Task requirements
From the rows below, copy each line that contains the string "width". Matching is case-sensitive.

Stored entries
= = = = = = =

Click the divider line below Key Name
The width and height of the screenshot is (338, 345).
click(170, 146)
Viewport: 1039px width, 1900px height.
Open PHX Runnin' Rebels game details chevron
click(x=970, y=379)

= = = = = = =

Final answer
The width and height of the screenshot is (338, 345).
Viewport: 1039px width, 1900px height.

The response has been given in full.